PROBLEM
Reproduce each of the records below word for word, keeping every line in its original order.

DATA LISTING
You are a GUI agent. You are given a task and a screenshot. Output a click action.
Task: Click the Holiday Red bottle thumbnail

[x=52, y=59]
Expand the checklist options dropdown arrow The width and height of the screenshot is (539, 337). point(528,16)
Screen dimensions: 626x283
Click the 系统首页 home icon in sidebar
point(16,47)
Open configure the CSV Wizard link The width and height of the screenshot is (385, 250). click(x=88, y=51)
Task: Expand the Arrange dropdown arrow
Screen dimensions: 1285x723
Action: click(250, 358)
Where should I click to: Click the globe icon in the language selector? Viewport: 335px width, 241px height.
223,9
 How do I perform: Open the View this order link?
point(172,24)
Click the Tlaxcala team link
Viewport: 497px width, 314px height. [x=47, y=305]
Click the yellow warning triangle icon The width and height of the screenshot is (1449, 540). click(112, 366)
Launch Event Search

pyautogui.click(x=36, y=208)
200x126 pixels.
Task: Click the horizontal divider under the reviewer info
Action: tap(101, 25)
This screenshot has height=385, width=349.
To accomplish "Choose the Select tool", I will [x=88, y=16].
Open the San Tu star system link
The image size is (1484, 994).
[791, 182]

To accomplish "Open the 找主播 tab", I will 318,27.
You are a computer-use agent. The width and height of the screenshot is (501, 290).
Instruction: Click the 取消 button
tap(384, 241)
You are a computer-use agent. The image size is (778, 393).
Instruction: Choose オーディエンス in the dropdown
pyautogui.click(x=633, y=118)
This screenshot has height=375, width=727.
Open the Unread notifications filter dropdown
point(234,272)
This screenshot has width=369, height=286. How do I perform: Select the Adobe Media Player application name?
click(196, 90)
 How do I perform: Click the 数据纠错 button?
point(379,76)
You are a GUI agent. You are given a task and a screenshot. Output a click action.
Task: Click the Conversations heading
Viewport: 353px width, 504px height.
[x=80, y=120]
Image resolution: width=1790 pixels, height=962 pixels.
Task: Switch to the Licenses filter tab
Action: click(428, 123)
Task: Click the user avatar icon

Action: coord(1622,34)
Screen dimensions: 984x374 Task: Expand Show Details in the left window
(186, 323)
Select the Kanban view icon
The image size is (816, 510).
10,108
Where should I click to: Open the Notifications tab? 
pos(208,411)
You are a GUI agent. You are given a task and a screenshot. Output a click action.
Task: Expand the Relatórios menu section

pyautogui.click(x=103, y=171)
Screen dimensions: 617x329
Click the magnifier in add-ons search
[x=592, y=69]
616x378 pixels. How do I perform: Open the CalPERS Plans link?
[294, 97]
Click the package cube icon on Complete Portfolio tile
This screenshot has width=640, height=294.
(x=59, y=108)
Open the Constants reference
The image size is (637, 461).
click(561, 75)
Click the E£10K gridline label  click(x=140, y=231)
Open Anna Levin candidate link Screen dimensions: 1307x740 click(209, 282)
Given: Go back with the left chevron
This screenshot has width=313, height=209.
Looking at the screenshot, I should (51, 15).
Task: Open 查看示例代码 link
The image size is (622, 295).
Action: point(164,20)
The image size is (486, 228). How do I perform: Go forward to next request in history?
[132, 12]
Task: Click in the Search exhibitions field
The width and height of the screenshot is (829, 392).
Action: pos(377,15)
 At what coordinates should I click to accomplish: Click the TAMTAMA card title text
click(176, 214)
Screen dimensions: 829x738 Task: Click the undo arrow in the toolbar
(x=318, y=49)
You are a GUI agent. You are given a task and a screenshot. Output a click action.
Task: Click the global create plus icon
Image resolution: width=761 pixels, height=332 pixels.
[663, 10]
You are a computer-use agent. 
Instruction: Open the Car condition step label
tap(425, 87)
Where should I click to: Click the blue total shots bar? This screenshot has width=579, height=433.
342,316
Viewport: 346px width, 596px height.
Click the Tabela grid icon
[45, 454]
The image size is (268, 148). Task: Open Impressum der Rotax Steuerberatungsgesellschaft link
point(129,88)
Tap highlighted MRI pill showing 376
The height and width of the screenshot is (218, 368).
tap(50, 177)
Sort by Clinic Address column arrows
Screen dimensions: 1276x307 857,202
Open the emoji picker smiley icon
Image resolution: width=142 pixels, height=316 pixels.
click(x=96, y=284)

SOLUTION FOR THIS TASK
You are a GUI agent. You are given a task and a screenshot. Output a click action.
Task: Click the Holiday Red bottle thumbnail

[x=52, y=59]
Expand the checklist options dropdown arrow The width and height of the screenshot is (539, 337). point(528,16)
Screen dimensions: 626x283
Click the 系统首页 home icon in sidebar
point(16,47)
Open configure the CSV Wizard link The width and height of the screenshot is (385, 250). click(x=88, y=51)
Task: Expand the Arrange dropdown arrow
Screen dimensions: 1285x723
Action: click(250, 358)
Where should I click to: Click the globe icon in the language selector? Viewport: 335px width, 241px height.
223,9
 How do I perform: Open the View this order link?
point(172,24)
Click the Tlaxcala team link
Viewport: 497px width, 314px height. [x=47, y=305]
Click the yellow warning triangle icon The width and height of the screenshot is (1449, 540). click(112, 366)
Launch Event Search

pyautogui.click(x=36, y=208)
200x126 pixels.
Task: Click the horizontal divider under the reviewer info
Action: tap(101, 25)
This screenshot has height=385, width=349.
To accomplish "Choose the Select tool", I will [x=88, y=16].
Open the San Tu star system link
The image size is (1484, 994).
[791, 182]

To accomplish "Open the 找主播 tab", I will 318,27.
You are a computer-use agent. The width and height of the screenshot is (501, 290).
Instruction: Click the 取消 button
tap(384, 241)
You are a computer-use agent. The image size is (778, 393).
Instruction: Choose オーディエンス in the dropdown
pyautogui.click(x=633, y=118)
This screenshot has height=375, width=727.
Open the Unread notifications filter dropdown
point(234,272)
This screenshot has width=369, height=286. How do I perform: Select the Adobe Media Player application name?
click(196, 90)
 How do I perform: Click the 数据纠错 button?
point(379,76)
You are a GUI agent. You are given a task and a screenshot. Output a click action.
Task: Click the Conversations heading
Viewport: 353px width, 504px height.
[x=80, y=120]
Image resolution: width=1790 pixels, height=962 pixels.
Task: Switch to the Licenses filter tab
Action: click(428, 123)
Task: Click the user avatar icon

Action: coord(1622,34)
Screen dimensions: 984x374 Task: Expand Show Details in the left window
(186, 323)
Select the Kanban view icon
The image size is (816, 510).
10,108
Where should I click to: Open the Notifications tab? 
pos(208,411)
You are a GUI agent. You are given a task and a screenshot. Output a click action.
Task: Expand the Relatórios menu section

pyautogui.click(x=103, y=171)
Screen dimensions: 617x329
Click the magnifier in add-ons search
[x=592, y=69]
616x378 pixels. How do I perform: Open the CalPERS Plans link?
[294, 97]
Click the package cube icon on Complete Portfolio tile
This screenshot has width=640, height=294.
(x=59, y=108)
Open the Constants reference
The image size is (637, 461).
click(561, 75)
Click the E£10K gridline label  click(x=140, y=231)
Open Anna Levin candidate link Screen dimensions: 1307x740 click(209, 282)
Given: Go back with the left chevron
This screenshot has width=313, height=209.
Looking at the screenshot, I should (51, 15).
Task: Open 查看示例代码 link
The image size is (622, 295).
Action: point(164,20)
The image size is (486, 228). How do I perform: Go forward to next request in history?
[132, 12]
Task: Click in the Search exhibitions field
The width and height of the screenshot is (829, 392).
Action: pos(377,15)
 At what coordinates should I click to accomplish: Click the TAMTAMA card title text
click(176, 214)
Screen dimensions: 829x738 Task: Click the undo arrow in the toolbar
(x=318, y=49)
You are a GUI agent. You are given a task and a screenshot. Output a click action.
Task: Click the global create plus icon
Image resolution: width=761 pixels, height=332 pixels.
[663, 10]
You are a computer-use agent. 
Instruction: Open the Car condition step label
tap(425, 87)
Where should I click to: Click the blue total shots bar? This screenshot has width=579, height=433.
342,316
Viewport: 346px width, 596px height.
Click the Tabela grid icon
[45, 454]
The image size is (268, 148). Task: Open Impressum der Rotax Steuerberatungsgesellschaft link
point(129,88)
Tap highlighted MRI pill showing 376
The height and width of the screenshot is (218, 368).
tap(50, 177)
Sort by Clinic Address column arrows
Screen dimensions: 1276x307 857,202
Open the emoji picker smiley icon
Image resolution: width=142 pixels, height=316 pixels.
click(x=96, y=284)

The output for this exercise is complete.